M. Alberto Velasco (S). En principe, mon intervention devrait s'orienter vers le rapport de la commission des visiteurs... Tout comme M. Lescaze, je regrette qu'on ait mêlé ces deux débats. Etant moi-même commissaire à la commission des travaux, j'ai assisté à ce débat très important sur la prison de Champ-Dollon et, par conséquent, je ne peux m'empêcher d'avoir un avis là-dessus, surtout que le problème de Champ-Dollon est repris dans notre rapport de la commission des visiteurs, parmi les recommandations.

Il y a un fait troublant. Quand Mme Nussbaumer est venue avec ces chiffres à la commission des travaux, je dois reconnaître qu'aucun d'entre nous n'avait ces chiffres, ni à la commission des visiteurs, ni à la commission des travaux, ni, je pense, dans ce Grand Conseil. Pour la première fois, les députés voyaient les chiffres que Mme Nussbaumer mettait sur la table. Nous avons été déstabilisés. Je faisais partie des députés favorables à la construction de cet étage supplémentaire, puisque les conditions dans la prison sont d'une promiscuité désastreuse. Cinq ou six jeunes vivent dans des cellules prévues normalement pour deux personnes... J'ai moi-même effectué une visite et, effectivement, il y avait quatre, cinq ou six jeunes de 15 ou 16 ans dans une cellule. Ce n'est pas normal.

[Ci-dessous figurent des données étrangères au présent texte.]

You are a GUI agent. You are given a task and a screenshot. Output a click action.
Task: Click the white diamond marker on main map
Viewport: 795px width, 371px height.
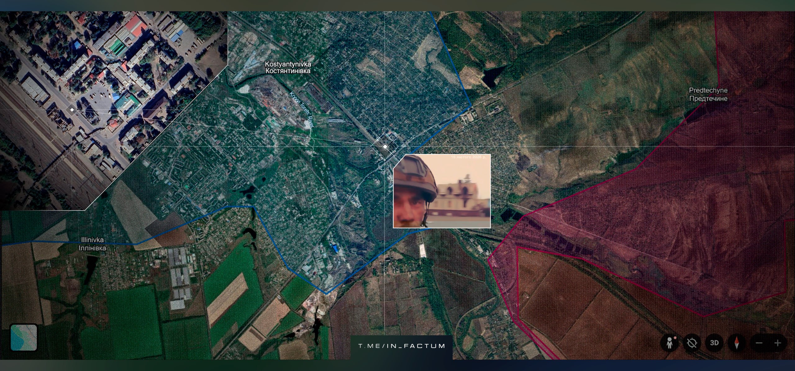click(385, 146)
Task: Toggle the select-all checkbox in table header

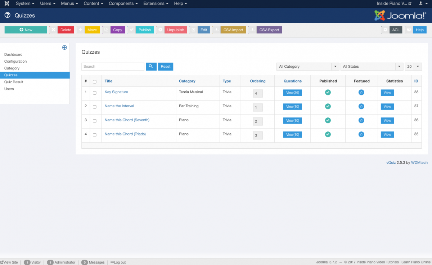Action: tap(95, 82)
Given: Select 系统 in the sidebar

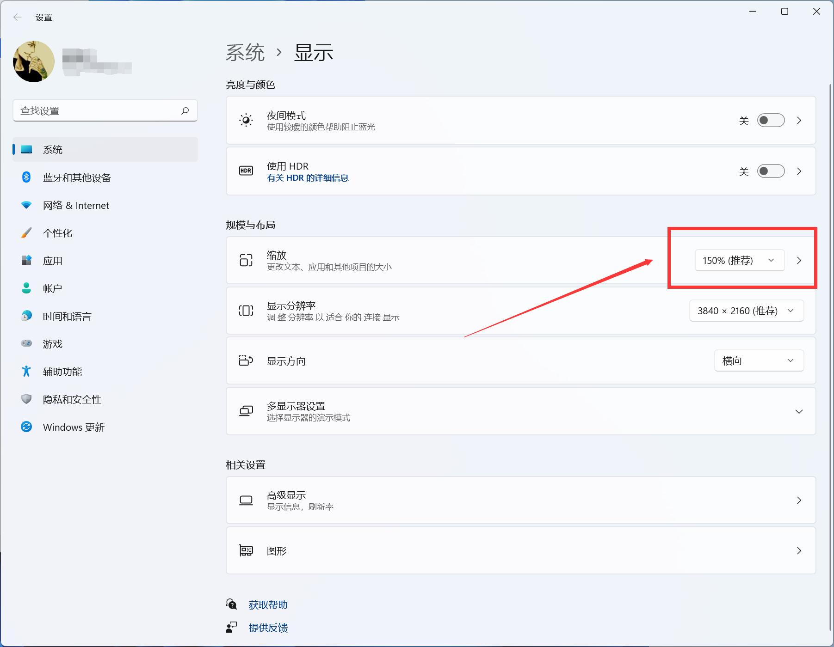Looking at the screenshot, I should click(x=52, y=149).
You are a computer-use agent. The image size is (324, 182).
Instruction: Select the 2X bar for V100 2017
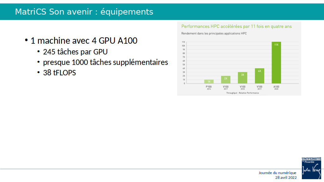(226, 80)
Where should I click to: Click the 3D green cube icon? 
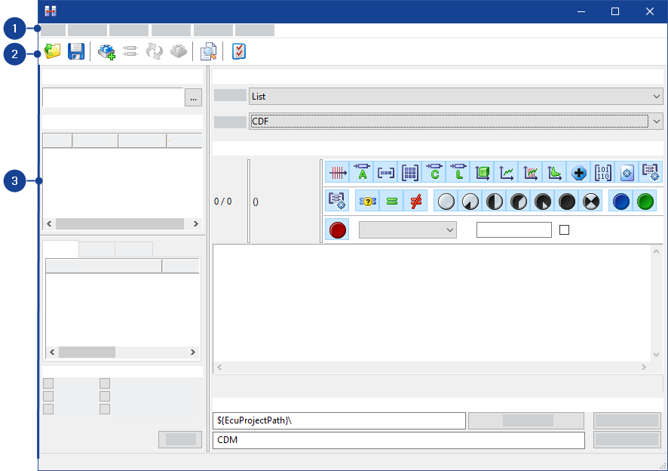483,172
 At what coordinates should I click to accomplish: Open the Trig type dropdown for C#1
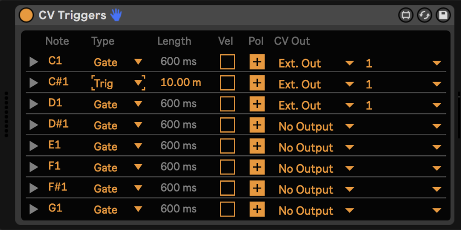[x=118, y=83]
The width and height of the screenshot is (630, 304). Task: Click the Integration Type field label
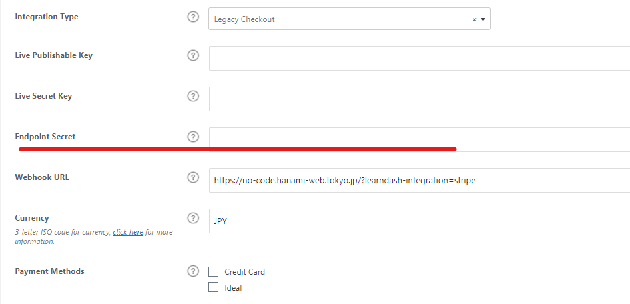click(47, 17)
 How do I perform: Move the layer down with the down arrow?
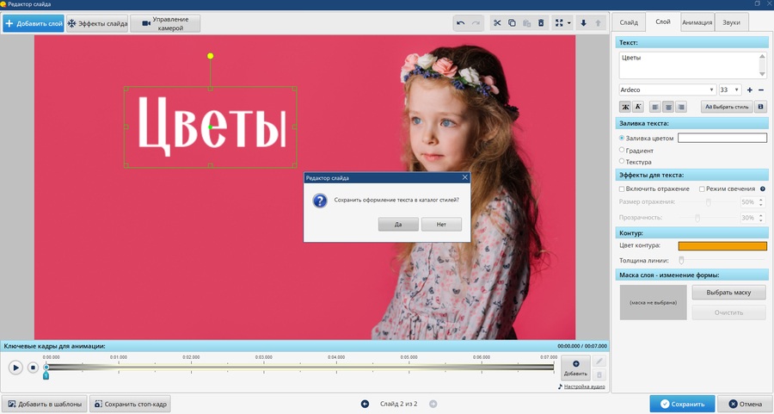pos(584,23)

Mais quand on a vu les chiffres, on s'est posé la question de savoir ce qu'il se passera en construisant un étage supplémentaire: les pratiques actuelles de la justice genevoise vont-elles se poursuivre ? C'était le premier point.

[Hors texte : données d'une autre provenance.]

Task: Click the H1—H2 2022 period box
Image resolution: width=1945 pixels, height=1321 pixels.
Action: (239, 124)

Aujourd'hui, nous avons eu un débat avec Mme Spoerri et il en est ressorti qu'à Genève les conditions changent et deviennent difficiles. Le chef de la police a donné une conférence de presse et, effectivement, on doit tous se poser la question - tous les députés ici présents et ceux de la commission des visiteurs - de savoir si nos institutions et nos établissements sont adaptés à la situation actuelle, et qui va se développer à Genève, concernant les problèmes d'immigration et d'autres. Et la construction d'un étage supplémentaire à Champ-Dollon ne me semble pas répondre aux situations qui se présenteront à l'avenir. Par conséquent, je m'abstiendrai sur ce vote.

S'agissant du rapport de la commission des visiteurs, j'ai un certain nombre de remarques à faire. A propos de Riant-Parc, la commission relève année après année que cette prison n'est pas adaptée à l'usage qui en est fait: on y place toujours des personnes et l'on nous dit qu'il y aura une solution plus tard avec la prison des femmes. Je sais qu'une de mes collègues a suggéré de placer des femmes à Champ-Dollon plutôt que de les détenir à Riant-Parc, parce que les conditions à Champ-Dollon seraient plus acceptables.

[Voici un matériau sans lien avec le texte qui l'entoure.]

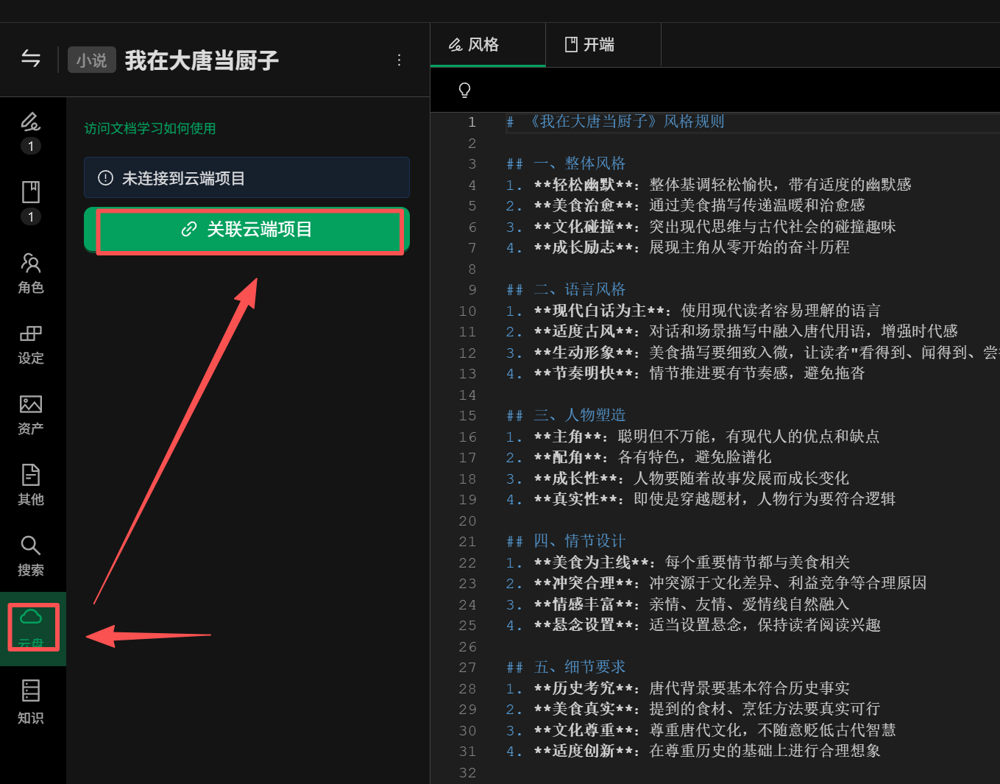
Task: Open the 角色 characters panel
Action: coord(31,272)
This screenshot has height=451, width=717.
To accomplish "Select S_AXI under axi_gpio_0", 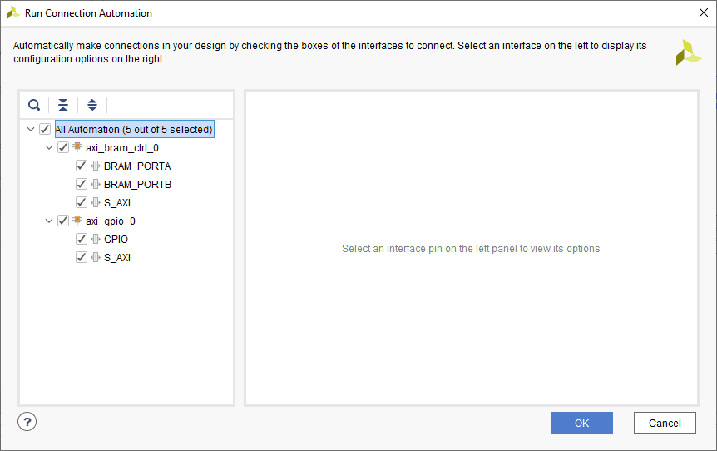I will 117,258.
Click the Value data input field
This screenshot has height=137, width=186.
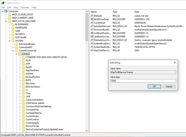143,81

J'aimerais aussi dire quelque chose sur CLAplus, la prison pour les jeunes. Ma première remarque est qu'il y a eu un retard préjudiciable. La deuxième est la suivante - là, je m'adresse au Conseil d'Etat: vous avez eu l'occasion de visiter des prisons en Valais... J'ai été étonné de voir que des nouvelles constructions, de nouvelles architectures très intéressantes, donnaient une certaine vie à la prison. Mais j'ai malheureusement constaté que la prison CLAplus était presque identique à la précédente - c'est moi qui avais fait le rapport, il y a quatre ans - et c'est bien dommage, car on aurait dû en profiter pour apporter à CLAplus de nouveaux éléments ou des expériences des autres cantons. C'est pourquoi j'aimerais qu'à l'avenir les départements et les responsables voient ce qui se réalise ailleurs et qu'ils en tiennent compte au moment d'investir.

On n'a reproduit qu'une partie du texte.